As a clinician researcher in translational science, I love JMPs ease of use and powerful features, visualization, etc. But there are features that would make it more useful for multi-omics data:
1) support/help/guidance/platforms that focus on small sample sizes with lots of data (i.e. your typical medical basic research where the number of patients is limited but the number of variables per patient is large). A commonly used algorithm that is missing is OPLS-DA, which granted is just an application of PLS-DA which JMP has. You do have lasso which is also popular. Implementing other neural network/machine learning algorithms would be great (XGBoost!). But the point is to integrate the different options into an add-in or platform specific for these tasks, and the guidance/help associated.
2) Support for longitudinal sampling: many times the patients are sampled more than once. Adding that to the above would make JMP stand out and lead the field for these types of analyses.

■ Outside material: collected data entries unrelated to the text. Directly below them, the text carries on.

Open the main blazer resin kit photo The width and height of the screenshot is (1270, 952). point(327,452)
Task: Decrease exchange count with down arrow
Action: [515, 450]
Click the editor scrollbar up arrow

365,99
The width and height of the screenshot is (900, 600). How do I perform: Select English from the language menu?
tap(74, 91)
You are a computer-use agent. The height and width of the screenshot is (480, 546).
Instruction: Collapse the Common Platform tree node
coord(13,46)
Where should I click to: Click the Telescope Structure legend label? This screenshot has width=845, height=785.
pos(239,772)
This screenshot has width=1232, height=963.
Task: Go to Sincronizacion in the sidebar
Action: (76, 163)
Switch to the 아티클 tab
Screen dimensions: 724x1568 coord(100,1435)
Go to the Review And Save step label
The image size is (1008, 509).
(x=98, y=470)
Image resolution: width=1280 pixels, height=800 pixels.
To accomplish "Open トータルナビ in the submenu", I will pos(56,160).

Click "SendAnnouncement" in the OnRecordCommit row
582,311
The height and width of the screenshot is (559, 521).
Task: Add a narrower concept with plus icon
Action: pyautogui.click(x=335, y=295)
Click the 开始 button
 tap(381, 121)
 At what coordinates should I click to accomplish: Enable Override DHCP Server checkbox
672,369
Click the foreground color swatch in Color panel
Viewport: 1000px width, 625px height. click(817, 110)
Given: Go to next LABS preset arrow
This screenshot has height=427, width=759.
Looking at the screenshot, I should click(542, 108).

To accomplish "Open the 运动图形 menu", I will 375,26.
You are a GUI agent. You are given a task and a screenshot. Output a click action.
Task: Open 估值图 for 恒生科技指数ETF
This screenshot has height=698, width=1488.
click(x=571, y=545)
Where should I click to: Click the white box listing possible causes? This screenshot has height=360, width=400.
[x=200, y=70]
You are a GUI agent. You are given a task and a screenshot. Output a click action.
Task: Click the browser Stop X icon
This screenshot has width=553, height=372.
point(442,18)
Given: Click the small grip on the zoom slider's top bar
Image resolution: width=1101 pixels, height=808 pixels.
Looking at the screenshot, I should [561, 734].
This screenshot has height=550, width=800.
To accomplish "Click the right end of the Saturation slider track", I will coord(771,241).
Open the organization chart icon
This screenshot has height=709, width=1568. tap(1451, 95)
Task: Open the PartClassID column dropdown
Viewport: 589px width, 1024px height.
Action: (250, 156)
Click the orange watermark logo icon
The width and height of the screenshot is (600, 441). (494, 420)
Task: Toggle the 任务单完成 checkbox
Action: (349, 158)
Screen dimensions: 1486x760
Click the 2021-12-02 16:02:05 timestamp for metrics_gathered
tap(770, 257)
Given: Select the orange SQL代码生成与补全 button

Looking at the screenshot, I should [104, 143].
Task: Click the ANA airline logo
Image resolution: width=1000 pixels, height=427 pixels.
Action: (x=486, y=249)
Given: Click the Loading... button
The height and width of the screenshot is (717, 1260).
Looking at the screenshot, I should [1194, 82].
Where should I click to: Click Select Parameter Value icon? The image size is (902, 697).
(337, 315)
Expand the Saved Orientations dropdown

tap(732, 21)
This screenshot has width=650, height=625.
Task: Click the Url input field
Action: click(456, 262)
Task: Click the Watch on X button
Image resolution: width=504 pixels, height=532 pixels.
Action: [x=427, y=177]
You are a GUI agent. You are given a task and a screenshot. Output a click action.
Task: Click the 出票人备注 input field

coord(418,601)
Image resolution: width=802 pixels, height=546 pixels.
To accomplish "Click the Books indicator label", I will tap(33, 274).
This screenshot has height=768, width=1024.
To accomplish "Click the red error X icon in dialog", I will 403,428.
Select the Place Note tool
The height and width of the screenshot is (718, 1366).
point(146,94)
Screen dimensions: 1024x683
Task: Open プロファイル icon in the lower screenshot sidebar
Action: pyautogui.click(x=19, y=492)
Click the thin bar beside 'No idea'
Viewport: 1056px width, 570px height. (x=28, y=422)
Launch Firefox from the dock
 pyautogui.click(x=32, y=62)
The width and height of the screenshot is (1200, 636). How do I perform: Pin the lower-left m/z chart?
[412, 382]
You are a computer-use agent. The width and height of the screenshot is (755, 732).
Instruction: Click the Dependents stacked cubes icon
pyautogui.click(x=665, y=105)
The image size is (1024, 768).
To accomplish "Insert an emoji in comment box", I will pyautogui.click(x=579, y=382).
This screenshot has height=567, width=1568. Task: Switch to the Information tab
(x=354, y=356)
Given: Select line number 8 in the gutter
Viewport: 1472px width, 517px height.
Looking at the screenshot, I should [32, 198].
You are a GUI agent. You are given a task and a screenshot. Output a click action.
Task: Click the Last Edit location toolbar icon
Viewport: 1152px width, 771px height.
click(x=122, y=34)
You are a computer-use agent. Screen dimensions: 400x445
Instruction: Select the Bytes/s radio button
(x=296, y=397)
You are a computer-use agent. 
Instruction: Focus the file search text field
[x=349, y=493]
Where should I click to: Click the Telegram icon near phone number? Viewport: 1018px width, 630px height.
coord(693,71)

3) variable selection is crucial, and using different ways is important to see how they perform, i.e. forward addition or backward elimination, bootstrapping (to maintain the #of predictors per variable) vs sub-sampling, etc. Having a profiler for this type of analyses would be amazing, or having a learning curve simulation that shows how the models are expected to perform for given parameters used.
4) The associated visualizations and model comparison and choosing.
5) Another very important feature is network analysis. I don't mean the neural/ML versions, but the ones that use correlations between different variables to create their maps of associations. It's like doing the SEM in the reverse direction. This would be especially useful if done at the individual level i.e. take every patient's scatterplot matrix, and look at the same pairs accross all patients to see which variables are consistently correlated. This is different than putting all the point from all the patients together in one big sample.
Perhaps some of these features exist in separate parts of JMP, and I guess some could be automated/recreated using JSL. But for those of us who are drawn to JMP because it is not R, then having these features organized coherently like other JMP platforms would make a big difference. I can also say that this is the same problem with all the other leading commercial stats packages, so a robust implementation in JMP would be a differentiator.